If you’re wondering what AIP Paleo is, well it’s a Paleo diet but just missing a few things. AIP Paleo eliminates eggs, nuts, seeds, nightshades, and alcohol in addition to gluten, dairy, sugar, legumes, and grains that a Paleo diet cuts out. It may seem super strict, but there’s lots of creative bloggers out there coming up with really yummy alternatives. Actually in most cases the alternative is even better!

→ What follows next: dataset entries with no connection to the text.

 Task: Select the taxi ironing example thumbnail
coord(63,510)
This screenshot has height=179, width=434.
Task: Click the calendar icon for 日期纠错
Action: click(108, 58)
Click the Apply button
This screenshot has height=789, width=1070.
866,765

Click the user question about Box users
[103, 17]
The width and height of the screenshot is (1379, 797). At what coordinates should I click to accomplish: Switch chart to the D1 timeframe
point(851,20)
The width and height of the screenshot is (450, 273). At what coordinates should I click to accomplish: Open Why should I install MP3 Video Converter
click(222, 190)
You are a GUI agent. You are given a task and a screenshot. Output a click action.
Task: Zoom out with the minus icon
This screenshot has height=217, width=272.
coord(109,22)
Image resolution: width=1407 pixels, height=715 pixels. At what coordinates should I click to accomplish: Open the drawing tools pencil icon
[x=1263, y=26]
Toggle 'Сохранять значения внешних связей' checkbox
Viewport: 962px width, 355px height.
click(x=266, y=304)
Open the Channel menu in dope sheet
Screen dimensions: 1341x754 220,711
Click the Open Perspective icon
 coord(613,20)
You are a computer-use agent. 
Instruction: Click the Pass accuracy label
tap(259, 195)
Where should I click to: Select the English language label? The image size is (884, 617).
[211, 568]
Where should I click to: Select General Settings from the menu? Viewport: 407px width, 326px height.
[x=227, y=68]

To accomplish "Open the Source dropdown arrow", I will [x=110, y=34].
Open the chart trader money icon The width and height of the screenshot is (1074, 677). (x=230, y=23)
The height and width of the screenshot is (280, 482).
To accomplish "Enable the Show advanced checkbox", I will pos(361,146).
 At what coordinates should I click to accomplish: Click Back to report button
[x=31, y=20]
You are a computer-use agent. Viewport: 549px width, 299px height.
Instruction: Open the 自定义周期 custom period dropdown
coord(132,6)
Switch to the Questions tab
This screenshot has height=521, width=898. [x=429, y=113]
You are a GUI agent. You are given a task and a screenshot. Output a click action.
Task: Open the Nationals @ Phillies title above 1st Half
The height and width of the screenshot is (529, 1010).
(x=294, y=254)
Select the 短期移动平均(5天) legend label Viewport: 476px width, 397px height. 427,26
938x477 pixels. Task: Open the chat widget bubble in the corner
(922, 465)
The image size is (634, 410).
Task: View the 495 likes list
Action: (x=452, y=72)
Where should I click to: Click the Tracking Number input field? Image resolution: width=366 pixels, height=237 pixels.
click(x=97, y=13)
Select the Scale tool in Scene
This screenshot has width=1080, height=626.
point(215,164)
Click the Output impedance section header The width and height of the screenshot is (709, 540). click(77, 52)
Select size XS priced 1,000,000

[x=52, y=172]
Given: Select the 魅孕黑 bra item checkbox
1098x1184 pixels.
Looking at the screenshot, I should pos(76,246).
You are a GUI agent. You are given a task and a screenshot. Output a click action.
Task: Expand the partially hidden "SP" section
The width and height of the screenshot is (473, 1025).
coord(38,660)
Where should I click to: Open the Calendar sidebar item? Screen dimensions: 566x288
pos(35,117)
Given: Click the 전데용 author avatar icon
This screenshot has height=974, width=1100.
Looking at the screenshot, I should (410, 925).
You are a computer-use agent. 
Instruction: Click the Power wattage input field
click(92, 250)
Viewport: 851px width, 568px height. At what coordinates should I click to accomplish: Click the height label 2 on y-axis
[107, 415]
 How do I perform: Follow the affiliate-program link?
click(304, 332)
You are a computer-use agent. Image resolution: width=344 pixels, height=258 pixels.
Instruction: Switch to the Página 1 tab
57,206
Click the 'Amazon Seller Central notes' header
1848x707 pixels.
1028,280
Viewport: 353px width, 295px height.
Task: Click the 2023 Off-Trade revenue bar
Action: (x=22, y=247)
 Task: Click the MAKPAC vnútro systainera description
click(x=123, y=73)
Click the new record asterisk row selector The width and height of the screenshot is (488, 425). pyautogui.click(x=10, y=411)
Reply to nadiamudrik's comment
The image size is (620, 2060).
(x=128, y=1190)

Anywhoo, when I went AIP Paleo, I had to adjust my Basic Noatmeal recipe since it contains nuts and seeds. I can’t be without Noatmeal!!! I was pleasantly surprised to find that it pretty much tastes like the original! Yay!!
I hope you like my AIP Coconutty Noatmeal…it’s yummy, filling and really fast to whip up!
- 1 tbsp coconut oil, melted
- 1 ripe banana, mashed
- 1 tbsp coconut flour
- 1 tbsp unsweetened shredded coconut
- 1/4 tsp ground cinnamon (optional)
- Pinch of salt
- 1-2 tbsp full-fat coconut milk
- 1/4 tsp alcohol and sugar free vanilla extract (optional)
- 1 tsp unsweetened shredded coconut, for topping (optional)
- Melt coconut oil in a small pot or bowl (if using microwave), 30 seconds.
- Stir in mashed banana, coconut flour, unsweetened shredded coconut, cinnamon (if using), and salt.
- Cook over medium heat, 5 minutes or until hot. Or microwave on High for 1 minute.
- Stir in 1-2 tbsp full-fat coconut, depending on how thick you like your Noatmeal.
- Stir in vanilla extract and top with unsweetened shredded coconut, if using. Enjoy!!